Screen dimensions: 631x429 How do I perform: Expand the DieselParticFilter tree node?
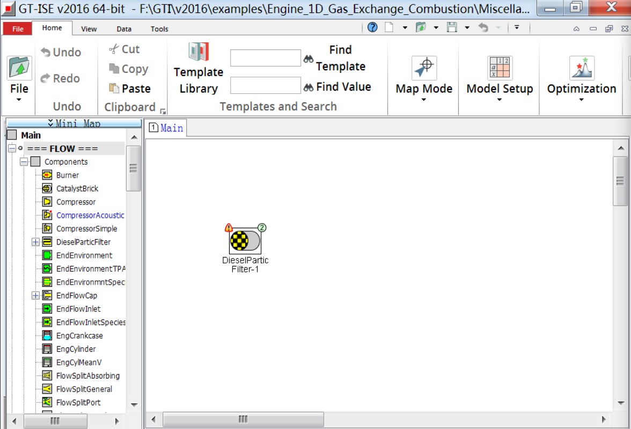point(35,242)
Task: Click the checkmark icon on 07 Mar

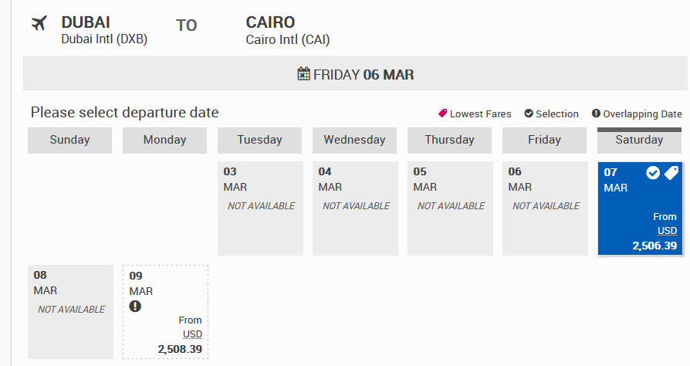Action: (653, 173)
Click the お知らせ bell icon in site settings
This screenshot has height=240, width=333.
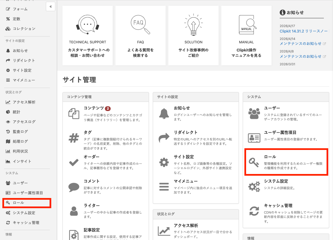pos(164,113)
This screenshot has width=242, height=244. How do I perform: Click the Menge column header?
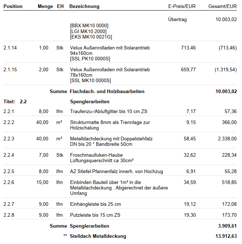45,7
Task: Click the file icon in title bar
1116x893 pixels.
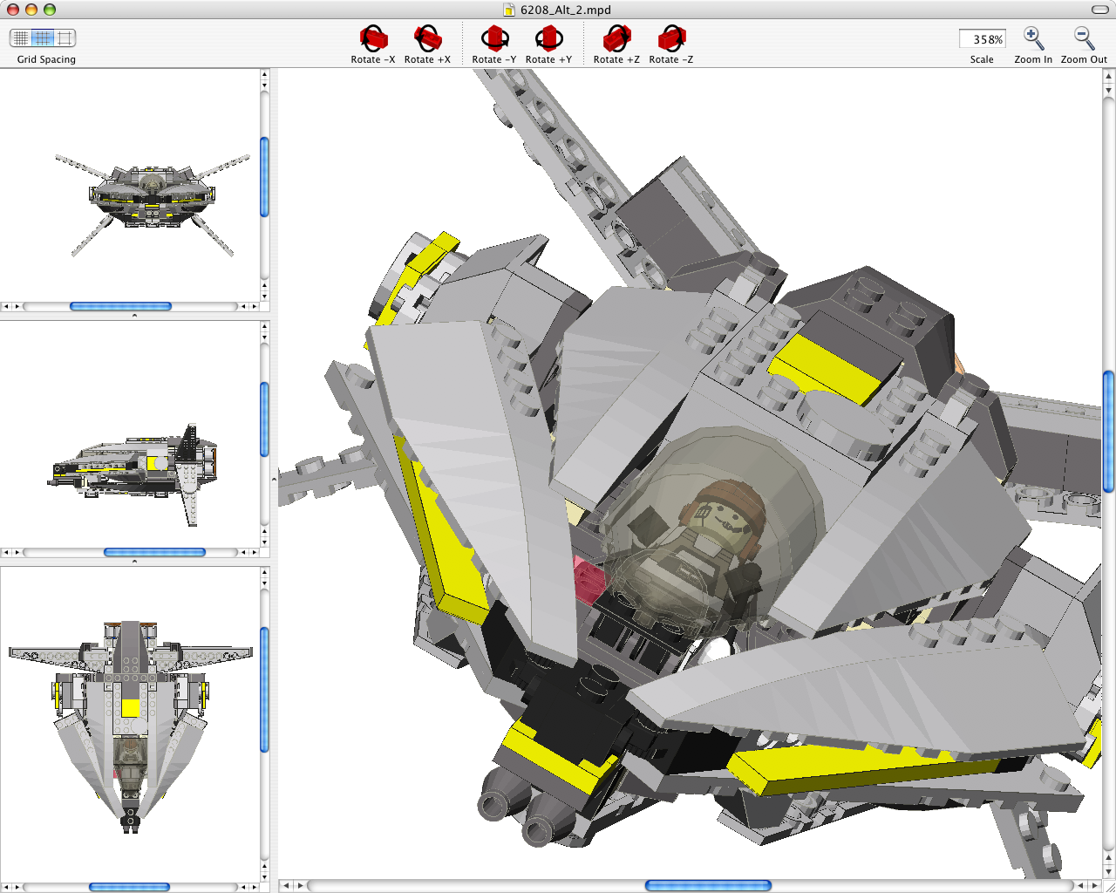Action: [x=509, y=10]
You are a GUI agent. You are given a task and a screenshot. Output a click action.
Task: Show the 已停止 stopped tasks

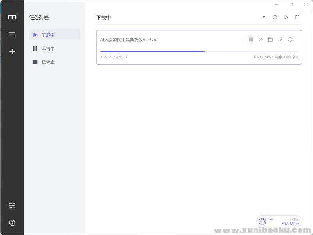pos(54,62)
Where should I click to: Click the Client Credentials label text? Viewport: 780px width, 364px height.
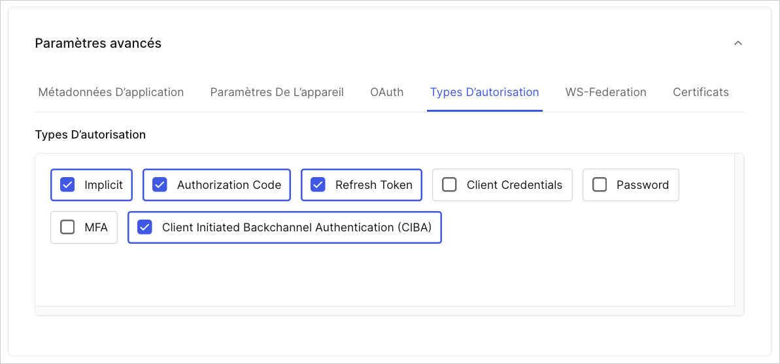(515, 185)
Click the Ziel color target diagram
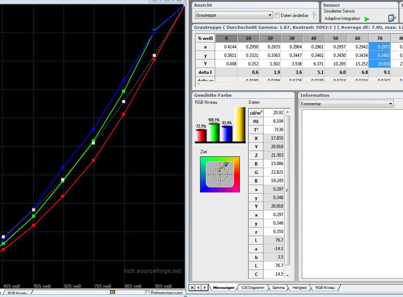Image resolution: width=403 pixels, height=297 pixels. [x=220, y=174]
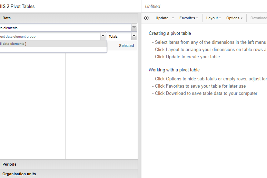Screen dimensions: 267x178
Task: Click the Untitled table title
Action: click(x=152, y=6)
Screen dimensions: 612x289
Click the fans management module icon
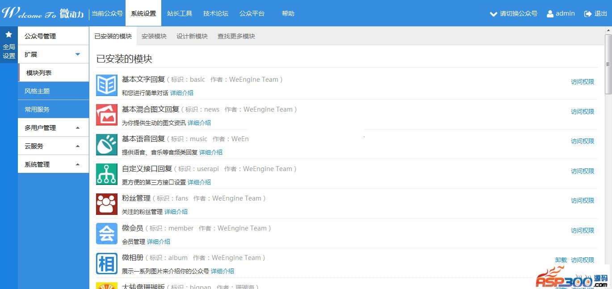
□ □ □
**Your objective**
Set down exactly, and only, the lines from the one holding "Screen dimensions: 612x289" to the end of the records above, leaving every picture out.

**Expected answer**
Screen dimensions: 612x289
Click the fans management module icon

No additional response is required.